◆ DIRECTIONS
Extract each of the following items verbatim, without altering any line.

========

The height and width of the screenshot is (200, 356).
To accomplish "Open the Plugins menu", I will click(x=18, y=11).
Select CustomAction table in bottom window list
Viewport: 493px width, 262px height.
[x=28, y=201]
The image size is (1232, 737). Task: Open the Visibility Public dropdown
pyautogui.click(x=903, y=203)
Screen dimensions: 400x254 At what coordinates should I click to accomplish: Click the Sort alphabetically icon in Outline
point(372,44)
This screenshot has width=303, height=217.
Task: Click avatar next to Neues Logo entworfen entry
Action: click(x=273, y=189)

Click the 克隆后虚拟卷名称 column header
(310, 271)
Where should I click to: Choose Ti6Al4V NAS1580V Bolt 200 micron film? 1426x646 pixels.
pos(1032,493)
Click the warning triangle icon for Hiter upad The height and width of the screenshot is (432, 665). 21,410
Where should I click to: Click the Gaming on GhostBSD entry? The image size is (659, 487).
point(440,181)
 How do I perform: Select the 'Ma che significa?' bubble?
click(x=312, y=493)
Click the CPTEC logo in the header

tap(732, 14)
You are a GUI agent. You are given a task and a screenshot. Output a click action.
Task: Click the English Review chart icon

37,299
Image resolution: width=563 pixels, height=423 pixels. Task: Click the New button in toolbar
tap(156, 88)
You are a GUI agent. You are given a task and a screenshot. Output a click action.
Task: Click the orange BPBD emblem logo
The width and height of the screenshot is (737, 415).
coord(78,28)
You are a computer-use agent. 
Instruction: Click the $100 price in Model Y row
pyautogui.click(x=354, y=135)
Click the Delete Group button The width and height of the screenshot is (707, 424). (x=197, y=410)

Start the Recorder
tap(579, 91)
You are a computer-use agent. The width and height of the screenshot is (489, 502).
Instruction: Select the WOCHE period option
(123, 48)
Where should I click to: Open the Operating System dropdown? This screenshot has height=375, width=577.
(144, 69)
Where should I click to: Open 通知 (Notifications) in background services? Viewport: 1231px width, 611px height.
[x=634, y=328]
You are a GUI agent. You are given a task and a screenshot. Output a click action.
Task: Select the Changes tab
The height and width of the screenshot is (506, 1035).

========

◆ TASK RESULT
The height and width of the screenshot is (200, 356).
To accomplish "Open the Plugins menu", I will click(x=18, y=11).
Select CustomAction table in bottom window list
Viewport: 493px width, 262px height.
[x=28, y=201]
The image size is (1232, 737). Task: Open the Visibility Public dropdown
pyautogui.click(x=903, y=203)
Screen dimensions: 400x254 At what coordinates should I click to accomplish: Click the Sort alphabetically icon in Outline
point(372,44)
This screenshot has width=303, height=217.
Task: Click avatar next to Neues Logo entworfen entry
Action: click(x=273, y=189)

Click the 克隆后虚拟卷名称 column header
(310, 271)
Where should I click to: Choose Ti6Al4V NAS1580V Bolt 200 micron film? 1426x646 pixels.
pos(1032,493)
Click the warning triangle icon for Hiter upad The height and width of the screenshot is (432, 665). 21,410
Where should I click to: Click the Gaming on GhostBSD entry? The image size is (659, 487).
point(440,181)
 How do I perform: Select the 'Ma che significa?' bubble?
click(x=312, y=493)
Click the CPTEC logo in the header

tap(732, 14)
You are a GUI agent. You are given a task and a screenshot. Output a click action.
Task: Click the English Review chart icon

37,299
Image resolution: width=563 pixels, height=423 pixels. Task: Click the New button in toolbar
tap(156, 88)
You are a GUI agent. You are given a task and a screenshot. Output a click action.
Task: Click the orange BPBD emblem logo
The width and height of the screenshot is (737, 415).
coord(78,28)
You are a computer-use agent. 
Instruction: Click the $100 price in Model Y row
pyautogui.click(x=354, y=135)
Click the Delete Group button The width and height of the screenshot is (707, 424). (x=197, y=410)

Start the Recorder
tap(579, 91)
You are a computer-use agent. The width and height of the screenshot is (489, 502).
Instruction: Select the WOCHE period option
(123, 48)
Where should I click to: Open the Operating System dropdown? This screenshot has height=375, width=577.
(144, 69)
Where should I click to: Open 通知 (Notifications) in background services? Viewport: 1231px width, 611px height.
[x=634, y=328]
You are a GUI agent. You are given a task and a screenshot. Output a click action.
Task: Select the Changes tab
The height and width of the screenshot is (506, 1035).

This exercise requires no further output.